JFD has broken several records during a series of trials of submarine rescue systems in the Indian Ocean.
This means that the JFD-built system is now ready to mobilise from the naval base at Mumbai and provide rapid rescue to submarines in distress.
Working in partnership with the Indian Navy, which in March accepted delivery from JFD of the first of two free-swimming submarine rescue vehicles, JFD’s team oversaw and helped achieve the deepest submarine rescue dive at 666 metres; the deepest submarine hatch opening at 655 metres; and the deepest JFD remotely operated vehicle dive at 750 metres.
This means that JFD can safely rescue submariners at depths that were once considered unattainable.
The records came during final testing of the submarine rescue system’s capability in challenging conditions off the coast of Mumbai, which included a mock rescue from a disabled submarine on the ocean floor.
After finding and then attaching to the submarine, JFD and the Indian Navy carried out a safe transfer of personnel from the submarine to the rescue vehicle.
“The system was tested in particularly challenging conditions, not unlike those you would see in Australia,” JFD Australia managing director Toff Idrus said.

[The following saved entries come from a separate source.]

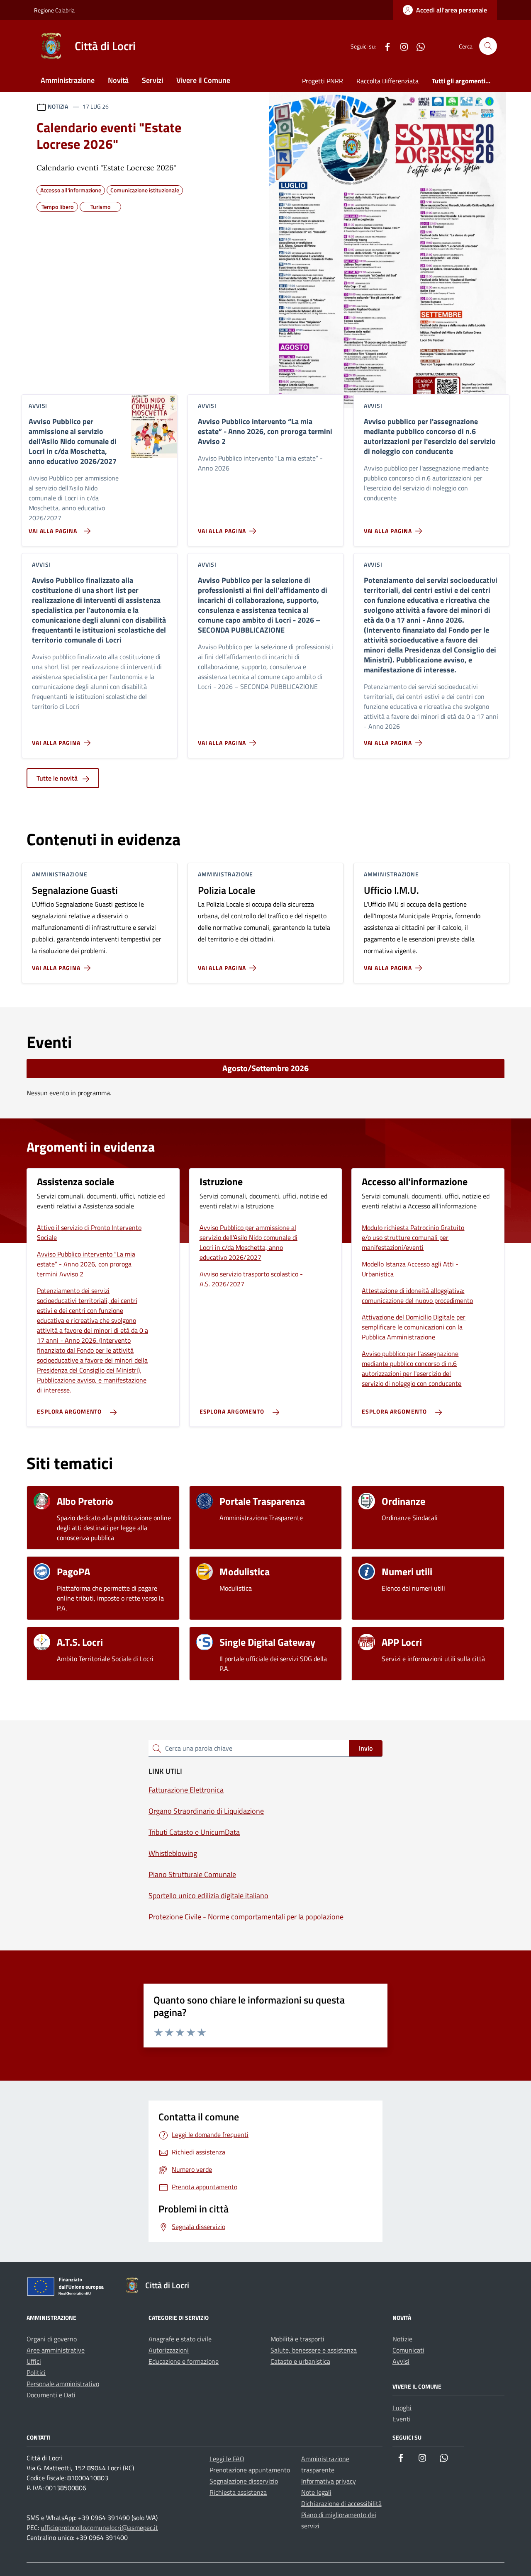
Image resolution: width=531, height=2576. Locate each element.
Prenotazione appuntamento (249, 2470)
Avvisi (400, 2361)
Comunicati (408, 2350)
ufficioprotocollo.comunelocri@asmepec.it (99, 2527)
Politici (36, 2372)
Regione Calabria (54, 10)
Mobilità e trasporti (297, 2339)
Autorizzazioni (169, 2350)
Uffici (34, 2361)
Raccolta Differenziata (387, 81)
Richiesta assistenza (238, 2492)
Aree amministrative (56, 2350)
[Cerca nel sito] (488, 46)
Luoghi (402, 2408)
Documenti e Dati (51, 2395)
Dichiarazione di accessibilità (341, 2503)
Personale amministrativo (63, 2384)
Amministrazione (68, 80)
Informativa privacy (328, 2481)
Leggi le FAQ (226, 2459)
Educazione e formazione (184, 2361)
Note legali (316, 2492)
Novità (118, 80)
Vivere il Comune (203, 80)
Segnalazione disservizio (243, 2481)
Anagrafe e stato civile (180, 2339)
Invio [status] (366, 1748)
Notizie (402, 2339)
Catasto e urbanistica (300, 2361)
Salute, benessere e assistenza (313, 2350)
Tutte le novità (58, 778)
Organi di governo (52, 2339)
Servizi (152, 80)
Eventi (401, 2419)
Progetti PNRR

“It is a similar capability to the one JFD provides to the RAN from our advanced manufacturing base at Bibra Lake, in Perth and as we prepare for the annual Black Carillon ocean exercises off the West Australian coast in early November where similar scenarios will be conducted, it gives us great confidence.
“It also shows the importance of having a free-swimming vehicle with a pilot which is able to find and move rapidly into a rescue operation.